Another delta, epsilon problem

[Asphyxiated]

Homework Statement

For:

\lim_{x \to 1^{-}} \frac {1}{1-x^{2}} = \infty

Find \; \delta > 0 \; such that whenever:

1-\delta<x<1 \;\; then \; \frac {1}{1-x^{2}} > 100

Homework Equations

|x-a| < \delta

|f(x)-L| < \epsilon

The Attempt at a Solution

So as it is set right now, this:

\frac {1}{1-x^{2}} > 100

when solved for x will give me the upper limit but I am looking for the lower limit so I solve for x starting with this:

\frac {1}{1-x^{2}} < -100

1-x^{2} > -10^{-2}

-x^{2} > -10^{-2}-1

x^{2} > 10^{-2}+1

x > \sqrt{10^{-2}+1}

and then since:

1-\delta<x<1 = -\delta<x-1<0

then I will subtract 1 from both sides of the inequality to get:

x-1 > \sqrt{10^{-2}+1}-1

which works out to be:

x-1 > .0049 \; or \; \approx 5*10^{-3}

which 5*10^-3 is the correct answer but I am not sure that I did the work correctly.
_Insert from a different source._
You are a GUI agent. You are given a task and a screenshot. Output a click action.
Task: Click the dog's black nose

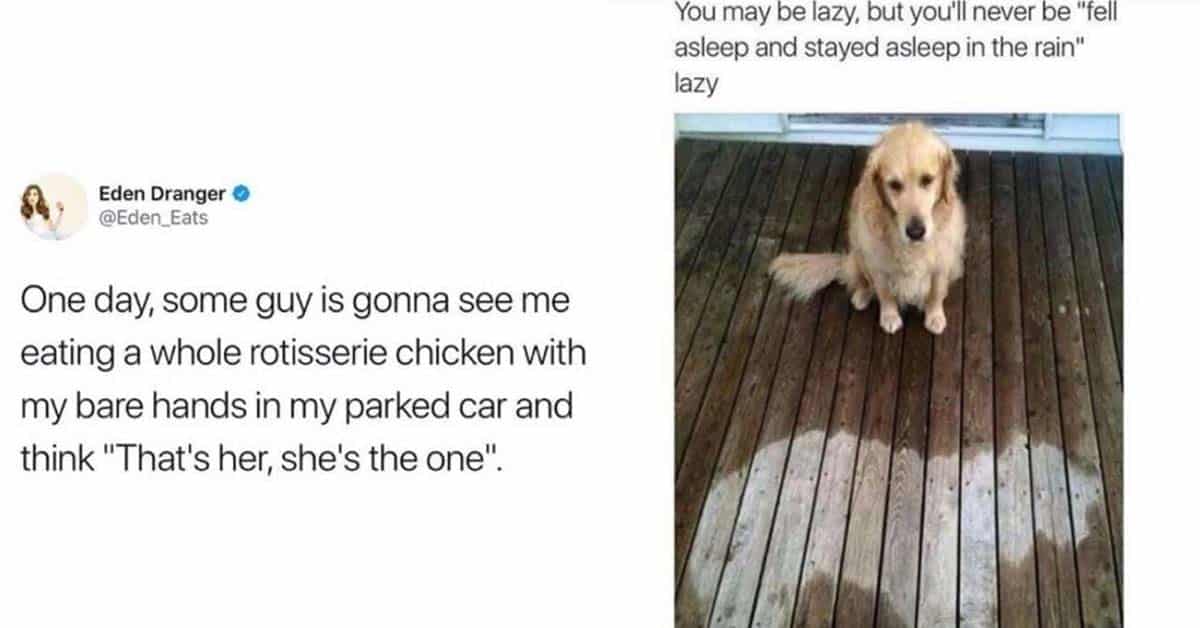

They got an exact answer of:

\delta = 1 - \sqrt{.99}

which is actually about .00504, so not my answer exactly

Someone help with where I went wrong?

I say that 5*10^-3 is correct because the answer in the back reads like so:

\delta = 1 - \sqrt{.99} \; or \; \approx 5*10^{-3}

thanks!

 

[vela]

Homework Statement

For:

\lim_{x \to 1^{-}} \frac {1}{1-x^{2}} = \infty

Find \; \delta > 0 \; such that whenever:

1-\delta<x<1 \;\; then \; \frac {1}{1-x^{2}} > 100

Homework Equations

|x-a| < \delta

|f(x)-L| < \epsilon

The Attempt at a Solution

So as it is set right now, this:

\frac {1}{1-x^{2}} > 100

when solved for x will give me the upper limit but I am looking for the lower limit so I solve for x starting with this:

\frac {1}{1-x^{2}} < -100

You don't want to do that because...

1-x^{2} > -10^{-2}

-x^{2} > -10^{-2}-1

x^{2} > 10^{-2}+1

x > \sqrt{10^{-2}+1}

You have x>1 but you're trying to find the lower limit of x as you approach from the left.

 

[Asphyxiated]

So are you saying I should have solved it as:

\frac {1}{1-x^{2}} > 100

instead of swapping it around? I thought that my way was correct because you end with the sign as something less than x and thus that would be the lower limit as it is less than x, is that incorrect logic?

 

[vela]

Right, you shouldn't have swapped. You ended up solving the problem for x approaching 1 from the right.